● Instructions to follow
From the entries below, gather every line containing the string "will".

● Recorded data

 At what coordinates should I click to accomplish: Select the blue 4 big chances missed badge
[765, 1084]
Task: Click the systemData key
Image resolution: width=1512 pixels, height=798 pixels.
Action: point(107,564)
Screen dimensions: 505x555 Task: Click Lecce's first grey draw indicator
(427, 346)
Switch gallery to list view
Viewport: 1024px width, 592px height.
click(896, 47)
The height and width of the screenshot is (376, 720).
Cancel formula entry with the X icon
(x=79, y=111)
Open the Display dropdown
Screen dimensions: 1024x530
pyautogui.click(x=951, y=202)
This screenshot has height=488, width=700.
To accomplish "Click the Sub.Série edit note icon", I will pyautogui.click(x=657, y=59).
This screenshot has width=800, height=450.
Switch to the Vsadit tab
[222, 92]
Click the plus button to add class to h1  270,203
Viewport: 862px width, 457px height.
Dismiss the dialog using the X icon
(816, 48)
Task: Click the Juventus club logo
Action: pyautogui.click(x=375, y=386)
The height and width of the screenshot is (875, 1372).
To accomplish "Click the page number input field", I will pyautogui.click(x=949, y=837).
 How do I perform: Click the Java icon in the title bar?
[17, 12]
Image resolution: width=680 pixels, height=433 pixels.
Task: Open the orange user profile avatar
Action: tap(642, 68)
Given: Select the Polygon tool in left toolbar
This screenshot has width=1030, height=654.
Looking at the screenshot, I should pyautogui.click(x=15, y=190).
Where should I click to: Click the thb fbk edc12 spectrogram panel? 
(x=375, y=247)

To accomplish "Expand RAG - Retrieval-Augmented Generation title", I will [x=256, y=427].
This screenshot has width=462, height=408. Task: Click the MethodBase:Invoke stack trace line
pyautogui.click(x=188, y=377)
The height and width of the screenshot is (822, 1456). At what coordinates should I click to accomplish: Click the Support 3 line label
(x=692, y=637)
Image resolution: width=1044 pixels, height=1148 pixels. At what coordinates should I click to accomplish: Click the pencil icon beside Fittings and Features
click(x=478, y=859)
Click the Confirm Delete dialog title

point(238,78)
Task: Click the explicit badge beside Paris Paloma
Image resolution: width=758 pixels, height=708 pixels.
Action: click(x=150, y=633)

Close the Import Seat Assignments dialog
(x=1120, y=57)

● Solution to this problem
To accomplish "Click the Sub.Série edit note icon", I will pyautogui.click(x=657, y=59).
To accomplish "Click the page number input field", I will pyautogui.click(x=949, y=837).
To accomplish "Expand RAG - Retrieval-Augmented Generation title", I will [x=256, y=427].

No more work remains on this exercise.